Antibodies
Y-shaped proteins produced by the immune system that recognize and bind specific foreign molecules, marking pathogens for destruction or neutralizing them. Their exquisite targeting underpins many diagnostic tests and a large class of therapeutic biologic drugs.
What are antibodies?
Antibodies are specialized proteins, shaped roughly like the letter Y, that the immune system produces in response to substances it perceives as foreign. Each antibody is built to recognize and latch onto one particular molecular target with remarkable precision, much like a key fitting a single lock.
Once an antibody binds its target, it can neutralize a threat directly or flag the invader so that other parts of the immune system destroy it. The body can generate an enormous diversity of antibodies, which is how it learns to respond to countless different pathogens over a lifetime.

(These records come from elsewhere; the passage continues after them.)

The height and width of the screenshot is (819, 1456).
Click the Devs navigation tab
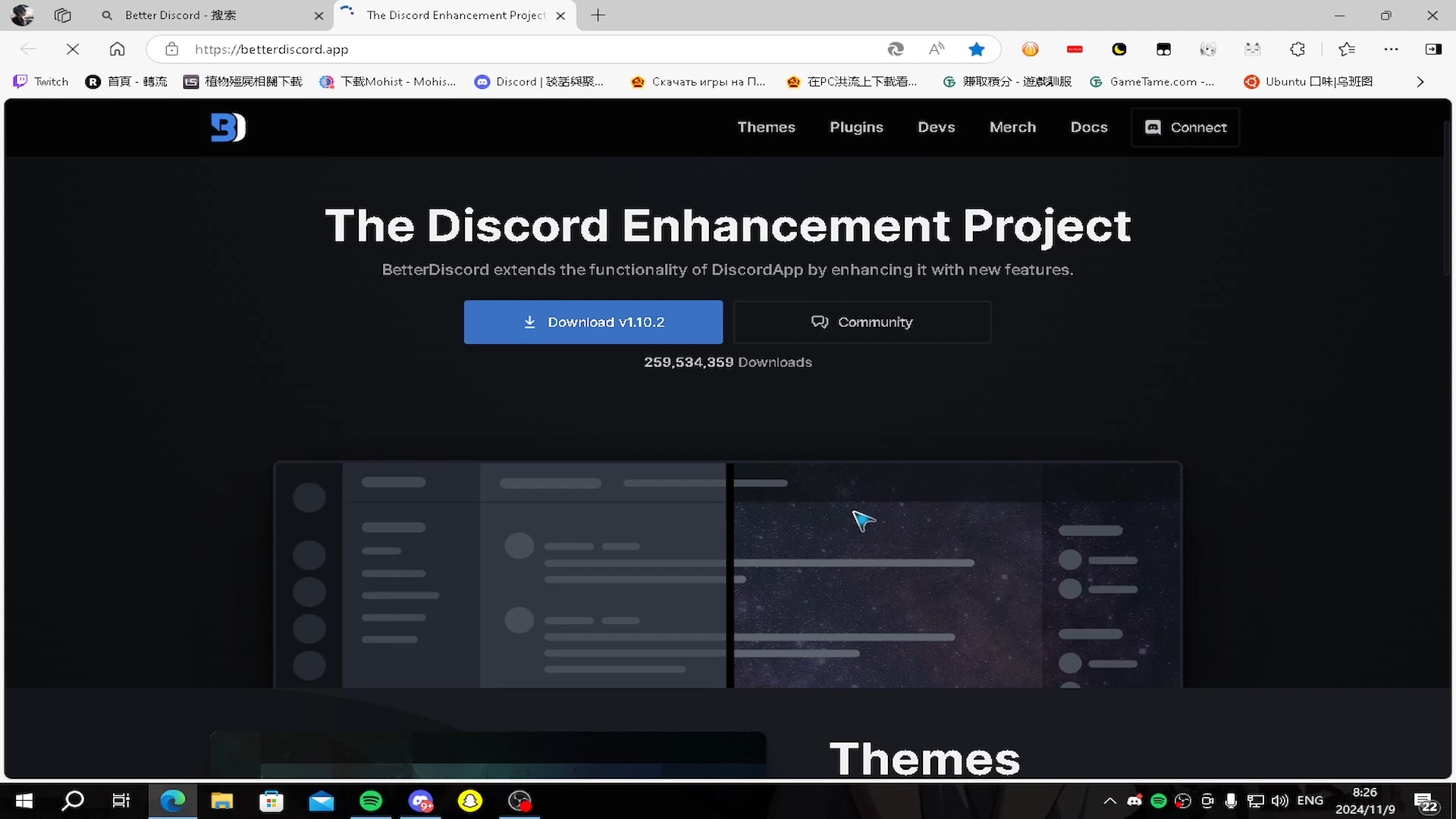tap(936, 126)
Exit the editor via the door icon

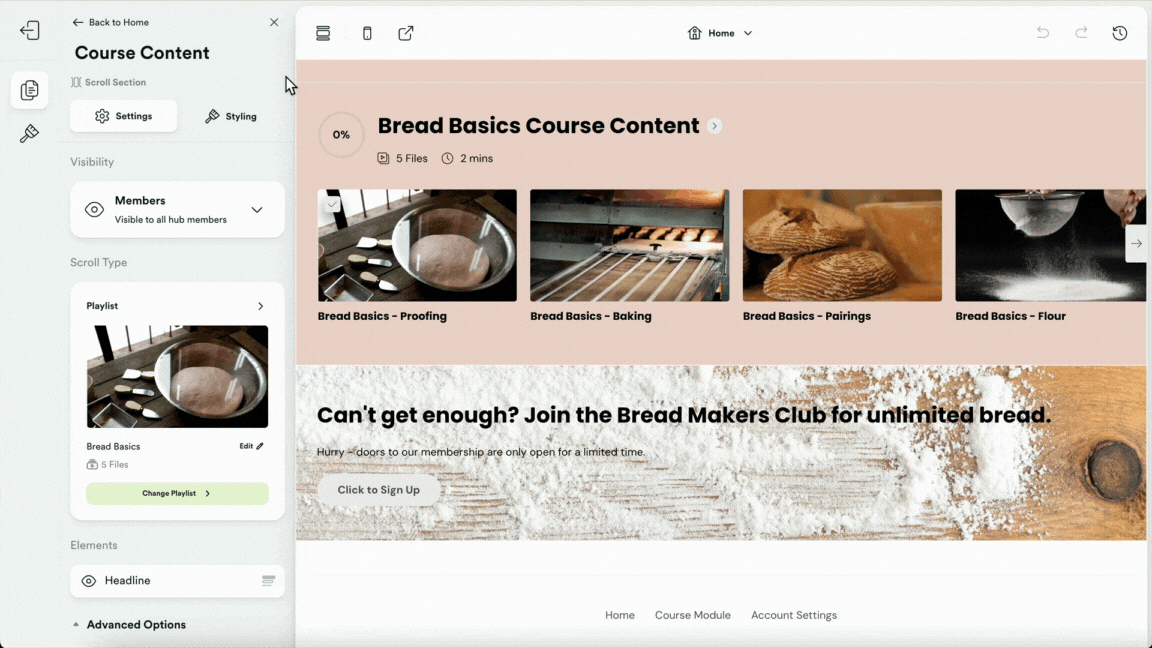point(30,30)
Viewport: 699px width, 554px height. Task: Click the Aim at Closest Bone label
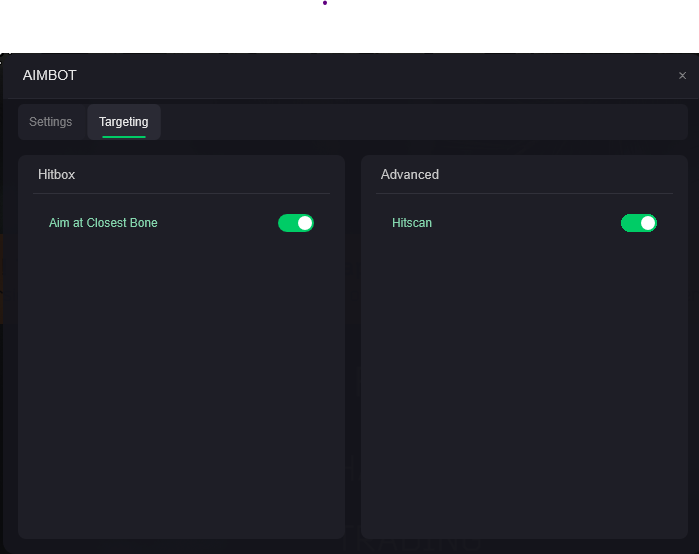click(x=103, y=223)
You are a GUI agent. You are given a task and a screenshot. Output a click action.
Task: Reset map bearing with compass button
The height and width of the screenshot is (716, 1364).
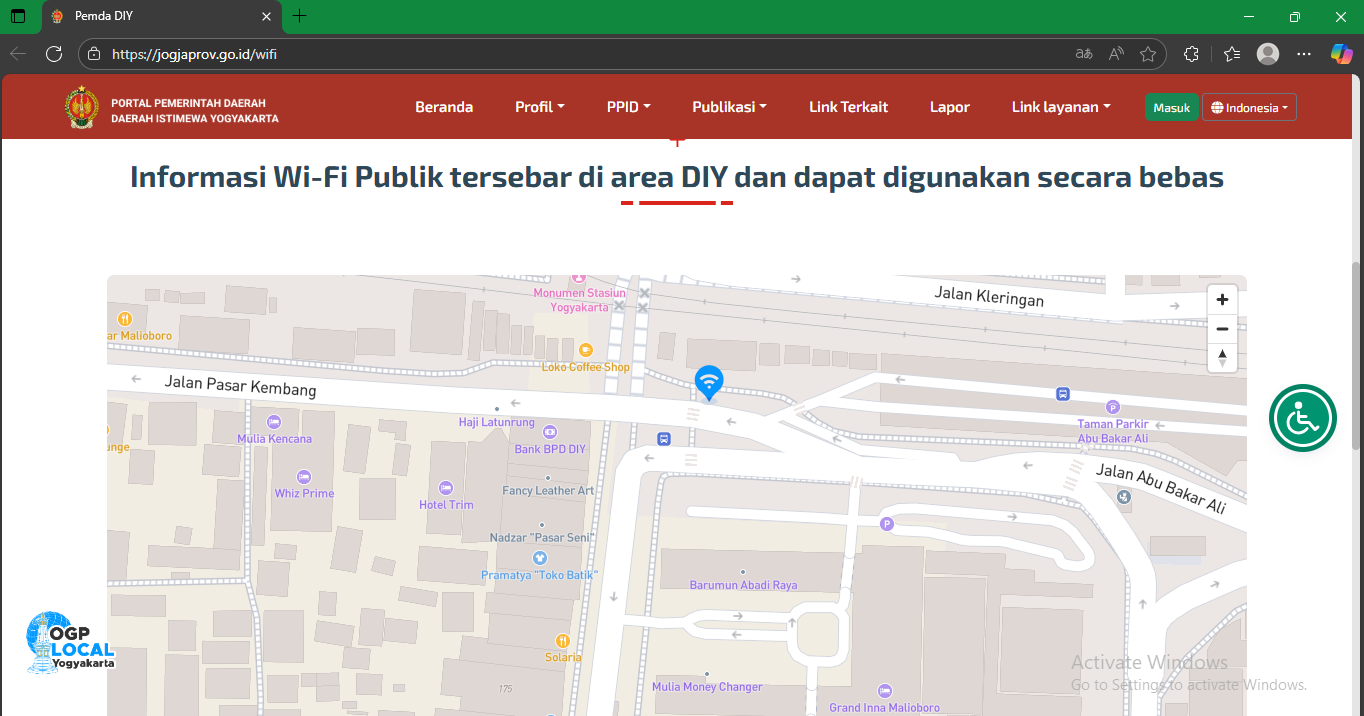pos(1221,357)
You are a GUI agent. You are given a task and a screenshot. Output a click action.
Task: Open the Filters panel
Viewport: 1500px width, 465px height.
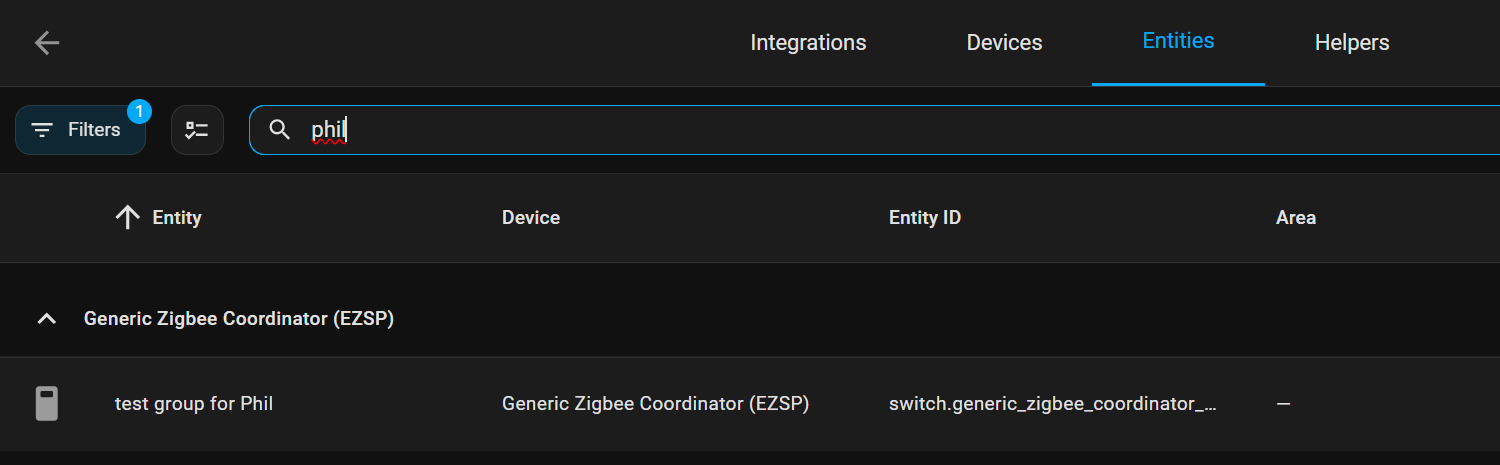click(80, 130)
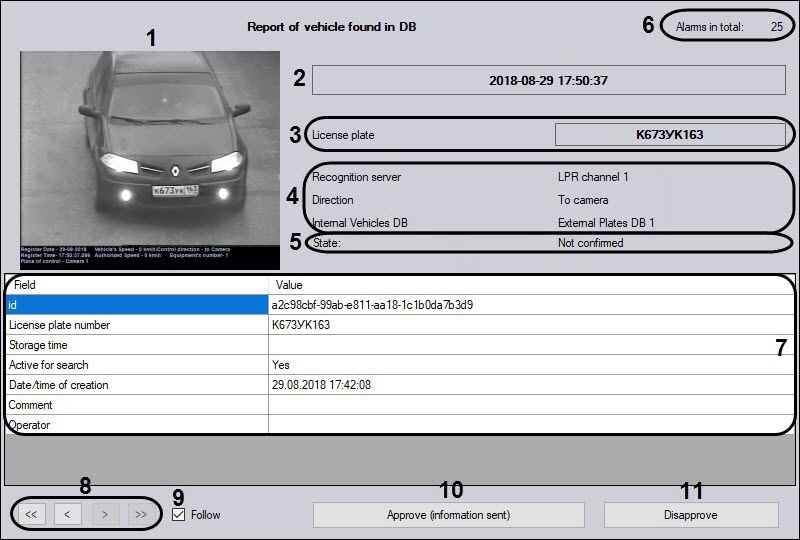
Task: Toggle the Follow checkbox
Action: coord(179,515)
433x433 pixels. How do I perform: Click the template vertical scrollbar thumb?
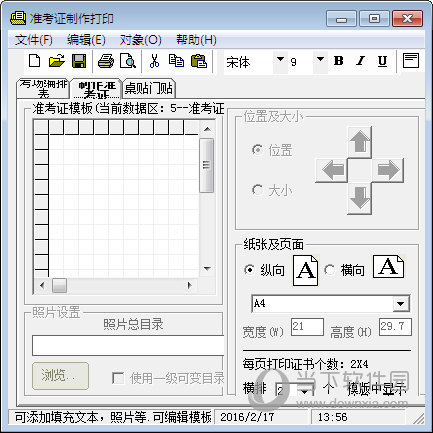click(x=207, y=165)
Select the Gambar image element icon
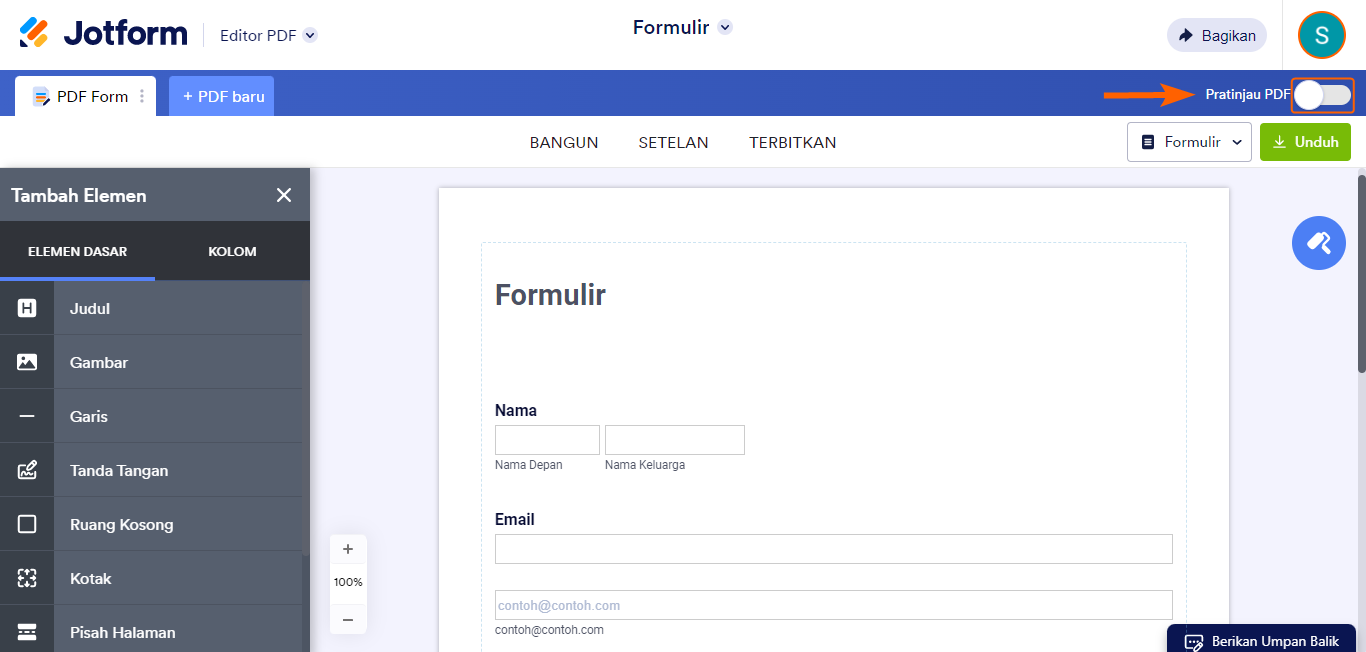The width and height of the screenshot is (1366, 652). [x=27, y=362]
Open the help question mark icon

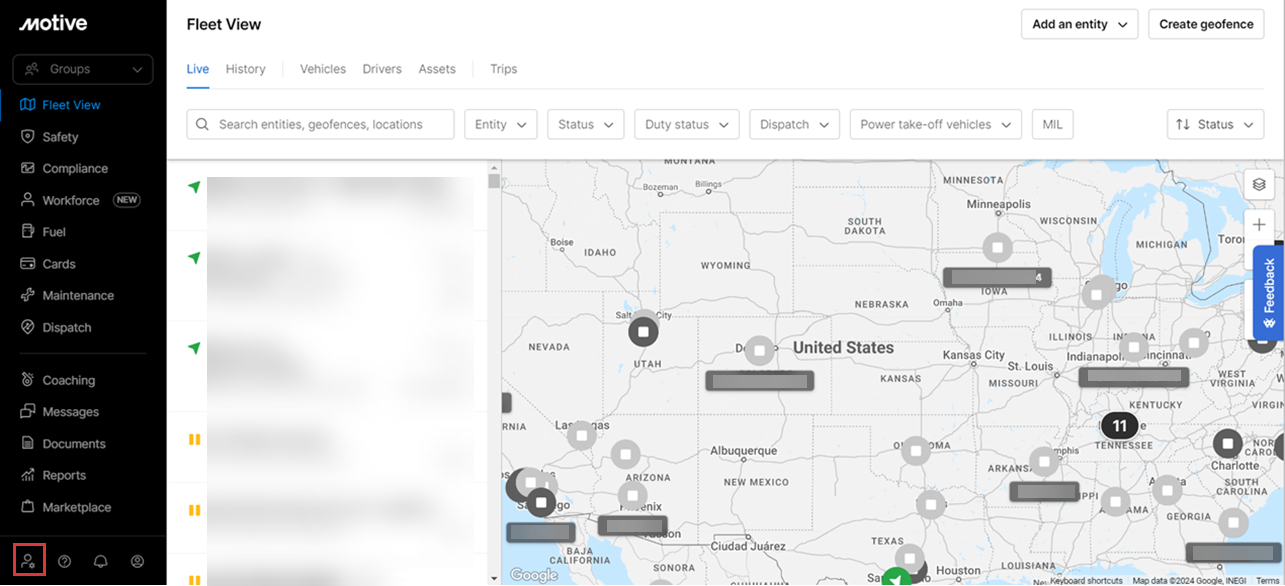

Why are antibodies important in medicine?
The same precise targeting that protects the body has been harnessed for both diagnosis and treatment. Many laboratory and point-of-care tests rely on antibodies to detect specific markers of infection, pregnancy, or disease, and their specificity is what makes those tests reliable.
Antibodies also form the basis of an enormous and growing class of biologic drugs used to treat cancer, autoimmune disease, and inflammatory conditions. Understanding how they work underpins much of modern immunology, vaccine science, and biotechnology.